Extrait du texte →
Les promesses du gouvernement se traduiront-elles vraiment dans les rayons ? Alors que le gouvernement annonce depuis des semaines des baisses de prix substantielles dans les supermarchés pour le début de l’année 2024, le risque de déception pointe le bout de son nez. Il pourrait même y avoir finalement plus de hausses que de baisses, avertissent déjà de concert la grande distribution et les industriels.

C’était pourtant la promesse de l’exécutif lorsqu’il a présenté en septembre son projet de loi visant à avancer les négociations commerciales entre fournisseurs et distributeurs, définitivement adopté mardi par le Parlement. L’ambition de l’exécutif était de faire profiter le plus vite possible aux consommateurs des baisses de prix. «Ce texte permettra de répercuter plus rapidement dans les rayons des baisses de prix de nombreux produits de consommation», a encore répété mardi le ministre délégué chargé du Numérique Jean-Noël Barrot, qui représentait Bercy en l’absence de sa collègue chargée du Commerce Olivia Grégoire.

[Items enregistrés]
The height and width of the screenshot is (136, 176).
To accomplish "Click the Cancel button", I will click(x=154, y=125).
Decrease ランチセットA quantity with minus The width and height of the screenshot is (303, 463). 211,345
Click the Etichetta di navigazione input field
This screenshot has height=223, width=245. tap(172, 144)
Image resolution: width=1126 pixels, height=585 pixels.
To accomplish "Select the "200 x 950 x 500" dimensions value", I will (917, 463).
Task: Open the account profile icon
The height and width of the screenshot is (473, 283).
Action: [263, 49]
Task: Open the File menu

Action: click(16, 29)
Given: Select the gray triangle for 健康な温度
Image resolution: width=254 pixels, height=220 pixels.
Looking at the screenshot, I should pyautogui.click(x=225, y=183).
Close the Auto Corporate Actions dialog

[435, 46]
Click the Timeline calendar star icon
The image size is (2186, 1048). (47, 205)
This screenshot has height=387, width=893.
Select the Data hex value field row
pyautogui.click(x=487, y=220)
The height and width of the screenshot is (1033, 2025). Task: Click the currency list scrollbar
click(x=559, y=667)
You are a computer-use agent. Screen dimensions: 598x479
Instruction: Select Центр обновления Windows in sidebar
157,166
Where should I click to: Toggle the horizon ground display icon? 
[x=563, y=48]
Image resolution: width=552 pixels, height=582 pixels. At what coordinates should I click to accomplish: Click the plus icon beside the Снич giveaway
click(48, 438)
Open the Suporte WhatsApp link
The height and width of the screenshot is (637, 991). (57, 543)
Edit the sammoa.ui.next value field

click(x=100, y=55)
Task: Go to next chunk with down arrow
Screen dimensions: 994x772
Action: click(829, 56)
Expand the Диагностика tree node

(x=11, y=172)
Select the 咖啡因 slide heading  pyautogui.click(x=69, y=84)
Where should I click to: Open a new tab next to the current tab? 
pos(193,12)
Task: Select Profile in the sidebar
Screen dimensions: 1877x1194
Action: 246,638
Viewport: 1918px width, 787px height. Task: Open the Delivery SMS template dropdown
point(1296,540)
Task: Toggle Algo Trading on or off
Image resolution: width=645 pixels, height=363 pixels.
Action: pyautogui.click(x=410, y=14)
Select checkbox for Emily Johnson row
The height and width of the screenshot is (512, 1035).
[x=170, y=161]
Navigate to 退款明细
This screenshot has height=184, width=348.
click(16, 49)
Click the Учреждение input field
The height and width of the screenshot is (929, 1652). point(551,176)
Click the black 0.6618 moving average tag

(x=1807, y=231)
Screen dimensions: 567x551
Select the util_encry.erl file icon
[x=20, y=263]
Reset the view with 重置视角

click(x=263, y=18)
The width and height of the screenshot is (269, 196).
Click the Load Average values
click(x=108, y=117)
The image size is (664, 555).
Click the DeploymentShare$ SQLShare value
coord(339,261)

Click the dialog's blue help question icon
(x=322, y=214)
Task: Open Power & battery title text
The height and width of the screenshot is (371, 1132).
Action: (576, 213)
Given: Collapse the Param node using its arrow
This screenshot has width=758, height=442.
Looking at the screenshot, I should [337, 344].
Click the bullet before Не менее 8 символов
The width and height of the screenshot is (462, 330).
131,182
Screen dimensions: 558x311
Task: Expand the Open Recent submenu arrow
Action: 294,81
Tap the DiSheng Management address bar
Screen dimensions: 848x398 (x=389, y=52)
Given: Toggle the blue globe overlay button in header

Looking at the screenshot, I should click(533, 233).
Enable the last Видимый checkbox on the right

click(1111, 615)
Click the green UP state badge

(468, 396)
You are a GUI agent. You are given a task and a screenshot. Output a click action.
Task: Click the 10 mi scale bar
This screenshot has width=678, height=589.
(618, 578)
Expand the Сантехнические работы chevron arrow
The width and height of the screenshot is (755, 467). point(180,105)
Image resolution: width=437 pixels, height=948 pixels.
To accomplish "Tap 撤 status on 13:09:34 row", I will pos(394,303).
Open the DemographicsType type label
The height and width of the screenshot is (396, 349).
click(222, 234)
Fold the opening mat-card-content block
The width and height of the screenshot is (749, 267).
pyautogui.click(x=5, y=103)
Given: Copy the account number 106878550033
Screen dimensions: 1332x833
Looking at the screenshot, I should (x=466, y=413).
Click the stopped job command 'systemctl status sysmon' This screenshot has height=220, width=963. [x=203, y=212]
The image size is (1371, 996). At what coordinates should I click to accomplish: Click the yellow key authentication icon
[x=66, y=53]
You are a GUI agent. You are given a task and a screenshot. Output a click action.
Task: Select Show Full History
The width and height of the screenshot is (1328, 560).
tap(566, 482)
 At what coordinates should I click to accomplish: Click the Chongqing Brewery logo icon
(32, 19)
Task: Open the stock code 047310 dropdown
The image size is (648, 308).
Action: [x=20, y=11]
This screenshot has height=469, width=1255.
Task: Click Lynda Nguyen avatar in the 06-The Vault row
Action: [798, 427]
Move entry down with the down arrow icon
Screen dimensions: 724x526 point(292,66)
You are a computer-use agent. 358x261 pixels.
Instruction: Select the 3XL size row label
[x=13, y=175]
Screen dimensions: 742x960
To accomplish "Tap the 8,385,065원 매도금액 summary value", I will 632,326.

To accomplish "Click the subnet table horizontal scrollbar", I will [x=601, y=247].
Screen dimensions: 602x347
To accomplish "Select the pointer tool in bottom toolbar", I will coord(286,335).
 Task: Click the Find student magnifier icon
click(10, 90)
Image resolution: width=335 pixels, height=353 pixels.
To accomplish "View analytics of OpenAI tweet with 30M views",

Consigne écrite → Relevez l'année, le mois et le jour de la semaine cités dans le texte sur les prix en supermarché.

Corrigé → 2024, septembre, mardi